[Opening Data section section]
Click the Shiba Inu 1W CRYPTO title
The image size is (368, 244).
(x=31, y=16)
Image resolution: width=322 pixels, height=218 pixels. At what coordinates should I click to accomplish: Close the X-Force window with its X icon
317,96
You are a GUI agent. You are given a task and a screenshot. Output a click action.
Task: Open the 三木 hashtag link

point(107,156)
[Closing Data section section]
[Opening Data section section]
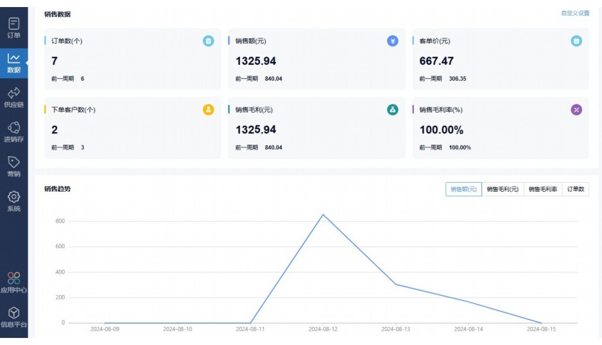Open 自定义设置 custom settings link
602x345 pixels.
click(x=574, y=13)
[Closing Data section section]
[Opening Data section section]
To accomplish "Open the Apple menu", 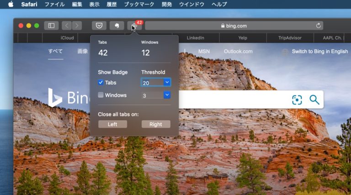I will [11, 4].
[Closing Data section section]
▸ Work task
Taking the lines above, repeat exactly those from the line that contains "Image resolution: width=322" through the line that contains "You are a GUI", and both of those lines as well. Include nothing else.

▸ Response box
Image resolution: width=322 pixels, height=218 pixels. At what coordinates should I click to accomplish: Close the X-Force window with its X icon
317,96
You are a GUI agent. You are given a task and a screenshot. Output a click action.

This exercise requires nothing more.